● **PROMPT**
Rewrite everything from the line containing "Given: Close the '2 906Ubuntu' session tab" down to the end of the records, substituting "terminal" for "session" and leaving all else unchanged.

═══ MATERIAL FOR THE TASK

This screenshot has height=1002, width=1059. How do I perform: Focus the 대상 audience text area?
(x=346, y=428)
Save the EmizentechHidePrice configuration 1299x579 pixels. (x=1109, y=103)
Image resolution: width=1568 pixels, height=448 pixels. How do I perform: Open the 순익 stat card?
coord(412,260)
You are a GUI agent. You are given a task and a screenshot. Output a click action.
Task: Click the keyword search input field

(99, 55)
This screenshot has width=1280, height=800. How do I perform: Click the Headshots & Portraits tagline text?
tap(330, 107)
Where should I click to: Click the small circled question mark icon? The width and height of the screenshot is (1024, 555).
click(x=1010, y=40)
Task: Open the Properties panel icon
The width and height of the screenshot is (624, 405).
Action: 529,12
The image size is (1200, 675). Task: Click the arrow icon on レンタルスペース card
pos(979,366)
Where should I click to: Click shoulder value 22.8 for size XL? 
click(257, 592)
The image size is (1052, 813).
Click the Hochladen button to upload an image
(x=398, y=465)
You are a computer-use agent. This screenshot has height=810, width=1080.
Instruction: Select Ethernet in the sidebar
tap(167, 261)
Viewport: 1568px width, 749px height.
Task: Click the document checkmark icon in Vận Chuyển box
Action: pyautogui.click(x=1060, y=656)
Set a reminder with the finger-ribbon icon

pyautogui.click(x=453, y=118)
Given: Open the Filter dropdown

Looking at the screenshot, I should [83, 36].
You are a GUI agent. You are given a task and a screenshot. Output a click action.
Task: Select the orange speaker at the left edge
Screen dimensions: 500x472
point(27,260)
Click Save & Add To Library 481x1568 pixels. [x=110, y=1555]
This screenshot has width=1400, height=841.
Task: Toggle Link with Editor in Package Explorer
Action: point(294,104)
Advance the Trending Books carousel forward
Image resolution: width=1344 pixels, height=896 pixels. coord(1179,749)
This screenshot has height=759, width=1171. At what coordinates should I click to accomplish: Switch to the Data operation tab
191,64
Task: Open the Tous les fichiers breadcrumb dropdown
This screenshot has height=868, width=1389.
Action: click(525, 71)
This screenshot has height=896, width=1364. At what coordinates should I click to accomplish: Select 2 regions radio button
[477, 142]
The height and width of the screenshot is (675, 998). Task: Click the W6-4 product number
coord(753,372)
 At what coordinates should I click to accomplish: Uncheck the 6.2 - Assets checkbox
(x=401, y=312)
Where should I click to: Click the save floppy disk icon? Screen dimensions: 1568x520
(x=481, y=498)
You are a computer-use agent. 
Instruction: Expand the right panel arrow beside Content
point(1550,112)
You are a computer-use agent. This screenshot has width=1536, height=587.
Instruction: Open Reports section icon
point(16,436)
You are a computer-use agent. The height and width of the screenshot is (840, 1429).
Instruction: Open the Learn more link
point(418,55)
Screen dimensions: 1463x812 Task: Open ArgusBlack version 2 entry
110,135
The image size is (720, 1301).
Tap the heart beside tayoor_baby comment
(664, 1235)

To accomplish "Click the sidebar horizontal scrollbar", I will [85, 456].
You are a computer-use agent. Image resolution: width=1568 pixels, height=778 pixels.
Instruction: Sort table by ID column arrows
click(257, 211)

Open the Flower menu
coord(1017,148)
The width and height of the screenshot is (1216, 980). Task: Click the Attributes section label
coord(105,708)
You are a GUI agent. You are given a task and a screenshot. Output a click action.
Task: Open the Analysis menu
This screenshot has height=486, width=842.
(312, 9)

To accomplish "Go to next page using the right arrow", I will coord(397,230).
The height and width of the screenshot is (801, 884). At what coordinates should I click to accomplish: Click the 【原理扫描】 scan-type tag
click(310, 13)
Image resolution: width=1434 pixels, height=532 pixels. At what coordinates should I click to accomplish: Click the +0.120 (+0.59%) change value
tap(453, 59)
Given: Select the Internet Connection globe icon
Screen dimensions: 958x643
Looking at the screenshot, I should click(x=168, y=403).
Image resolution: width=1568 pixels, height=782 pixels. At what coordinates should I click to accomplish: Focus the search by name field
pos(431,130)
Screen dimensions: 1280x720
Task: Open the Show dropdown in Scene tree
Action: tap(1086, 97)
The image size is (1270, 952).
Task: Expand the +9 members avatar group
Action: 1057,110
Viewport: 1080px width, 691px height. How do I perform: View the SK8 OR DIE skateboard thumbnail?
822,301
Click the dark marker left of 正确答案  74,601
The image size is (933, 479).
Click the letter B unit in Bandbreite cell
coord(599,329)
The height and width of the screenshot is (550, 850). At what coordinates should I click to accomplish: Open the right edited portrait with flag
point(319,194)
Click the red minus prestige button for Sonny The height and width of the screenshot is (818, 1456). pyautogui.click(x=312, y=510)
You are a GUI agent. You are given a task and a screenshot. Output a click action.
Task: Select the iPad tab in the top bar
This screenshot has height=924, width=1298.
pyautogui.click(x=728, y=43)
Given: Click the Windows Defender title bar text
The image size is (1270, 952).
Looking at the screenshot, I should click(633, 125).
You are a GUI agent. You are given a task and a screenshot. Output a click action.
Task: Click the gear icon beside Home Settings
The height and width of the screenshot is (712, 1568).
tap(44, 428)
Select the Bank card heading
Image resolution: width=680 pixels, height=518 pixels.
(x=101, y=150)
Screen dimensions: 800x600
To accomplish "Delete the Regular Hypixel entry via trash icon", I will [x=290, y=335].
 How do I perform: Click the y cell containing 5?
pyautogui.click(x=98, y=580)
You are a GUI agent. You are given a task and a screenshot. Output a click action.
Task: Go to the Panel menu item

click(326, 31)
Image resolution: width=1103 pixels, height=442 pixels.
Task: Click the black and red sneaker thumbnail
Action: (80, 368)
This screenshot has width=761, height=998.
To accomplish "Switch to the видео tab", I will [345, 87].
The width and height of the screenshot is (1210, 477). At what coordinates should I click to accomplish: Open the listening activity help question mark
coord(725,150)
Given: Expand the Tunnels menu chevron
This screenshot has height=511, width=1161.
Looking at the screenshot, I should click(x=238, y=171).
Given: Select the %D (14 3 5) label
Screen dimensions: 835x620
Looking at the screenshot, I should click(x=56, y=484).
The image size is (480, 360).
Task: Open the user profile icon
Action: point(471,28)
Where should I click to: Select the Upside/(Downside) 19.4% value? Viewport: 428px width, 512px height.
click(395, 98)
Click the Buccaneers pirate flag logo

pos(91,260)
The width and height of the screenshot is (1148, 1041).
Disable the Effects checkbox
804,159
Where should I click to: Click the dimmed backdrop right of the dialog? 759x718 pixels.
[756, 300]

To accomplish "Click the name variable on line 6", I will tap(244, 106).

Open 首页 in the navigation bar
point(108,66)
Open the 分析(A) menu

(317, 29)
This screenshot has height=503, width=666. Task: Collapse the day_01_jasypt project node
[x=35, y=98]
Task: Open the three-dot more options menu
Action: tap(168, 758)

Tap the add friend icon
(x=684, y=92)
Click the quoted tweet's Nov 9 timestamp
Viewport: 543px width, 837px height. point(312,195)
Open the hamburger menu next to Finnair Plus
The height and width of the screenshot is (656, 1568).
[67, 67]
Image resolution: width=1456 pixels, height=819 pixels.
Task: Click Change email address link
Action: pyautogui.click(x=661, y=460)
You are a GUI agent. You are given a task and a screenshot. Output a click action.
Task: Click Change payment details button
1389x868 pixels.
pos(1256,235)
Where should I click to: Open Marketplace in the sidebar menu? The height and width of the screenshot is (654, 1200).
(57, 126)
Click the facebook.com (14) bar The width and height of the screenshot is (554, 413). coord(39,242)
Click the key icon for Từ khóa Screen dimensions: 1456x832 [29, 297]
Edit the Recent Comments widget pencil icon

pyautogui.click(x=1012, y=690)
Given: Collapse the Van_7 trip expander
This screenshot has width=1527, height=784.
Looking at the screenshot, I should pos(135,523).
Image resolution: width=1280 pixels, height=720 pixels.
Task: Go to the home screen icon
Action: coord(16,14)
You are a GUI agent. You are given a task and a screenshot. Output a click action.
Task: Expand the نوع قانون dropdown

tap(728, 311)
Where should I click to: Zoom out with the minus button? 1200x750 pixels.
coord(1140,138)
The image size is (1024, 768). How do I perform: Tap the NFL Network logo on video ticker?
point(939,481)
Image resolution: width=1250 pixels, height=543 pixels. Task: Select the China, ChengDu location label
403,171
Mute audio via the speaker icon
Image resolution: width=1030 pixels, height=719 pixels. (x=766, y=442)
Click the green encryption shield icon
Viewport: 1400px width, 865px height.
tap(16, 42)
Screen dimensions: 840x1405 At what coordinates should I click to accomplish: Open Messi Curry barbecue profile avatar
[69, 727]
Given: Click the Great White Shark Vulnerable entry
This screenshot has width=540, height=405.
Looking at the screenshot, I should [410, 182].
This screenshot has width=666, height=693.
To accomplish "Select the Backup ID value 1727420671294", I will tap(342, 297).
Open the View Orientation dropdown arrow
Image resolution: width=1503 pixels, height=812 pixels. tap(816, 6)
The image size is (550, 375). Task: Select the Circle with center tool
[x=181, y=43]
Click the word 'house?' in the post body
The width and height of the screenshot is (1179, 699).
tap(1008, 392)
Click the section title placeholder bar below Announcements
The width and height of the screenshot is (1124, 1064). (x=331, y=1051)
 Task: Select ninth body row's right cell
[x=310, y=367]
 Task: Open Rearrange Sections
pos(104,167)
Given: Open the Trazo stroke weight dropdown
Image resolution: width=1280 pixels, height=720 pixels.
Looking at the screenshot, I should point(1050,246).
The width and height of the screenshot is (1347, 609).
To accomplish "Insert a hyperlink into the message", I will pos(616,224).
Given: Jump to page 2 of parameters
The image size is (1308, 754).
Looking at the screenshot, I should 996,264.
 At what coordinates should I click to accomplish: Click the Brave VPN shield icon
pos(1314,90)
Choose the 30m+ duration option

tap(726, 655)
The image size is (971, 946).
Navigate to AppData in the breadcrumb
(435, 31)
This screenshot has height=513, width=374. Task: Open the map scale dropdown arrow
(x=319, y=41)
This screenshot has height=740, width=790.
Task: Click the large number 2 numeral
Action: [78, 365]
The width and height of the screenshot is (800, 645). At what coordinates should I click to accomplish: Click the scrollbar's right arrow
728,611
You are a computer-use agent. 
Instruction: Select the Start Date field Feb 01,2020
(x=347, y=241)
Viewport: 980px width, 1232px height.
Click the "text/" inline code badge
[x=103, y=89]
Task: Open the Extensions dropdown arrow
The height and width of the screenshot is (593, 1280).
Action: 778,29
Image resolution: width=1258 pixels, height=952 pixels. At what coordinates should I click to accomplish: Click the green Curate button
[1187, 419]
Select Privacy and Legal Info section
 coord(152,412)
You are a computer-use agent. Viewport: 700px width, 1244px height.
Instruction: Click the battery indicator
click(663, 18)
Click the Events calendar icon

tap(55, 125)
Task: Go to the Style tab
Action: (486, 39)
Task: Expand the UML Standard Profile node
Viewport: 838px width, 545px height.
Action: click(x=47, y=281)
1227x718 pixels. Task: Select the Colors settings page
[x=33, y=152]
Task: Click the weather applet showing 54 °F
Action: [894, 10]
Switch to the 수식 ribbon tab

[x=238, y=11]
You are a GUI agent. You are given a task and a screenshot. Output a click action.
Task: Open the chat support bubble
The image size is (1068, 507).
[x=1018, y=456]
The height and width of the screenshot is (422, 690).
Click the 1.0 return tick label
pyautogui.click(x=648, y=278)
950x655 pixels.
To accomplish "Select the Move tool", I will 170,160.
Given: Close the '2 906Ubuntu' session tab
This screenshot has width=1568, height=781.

══════

● **REPLY TO THE TASK**
Given: Close the '2 906Ubuntu' terminal tab
This screenshot has width=1568, height=781.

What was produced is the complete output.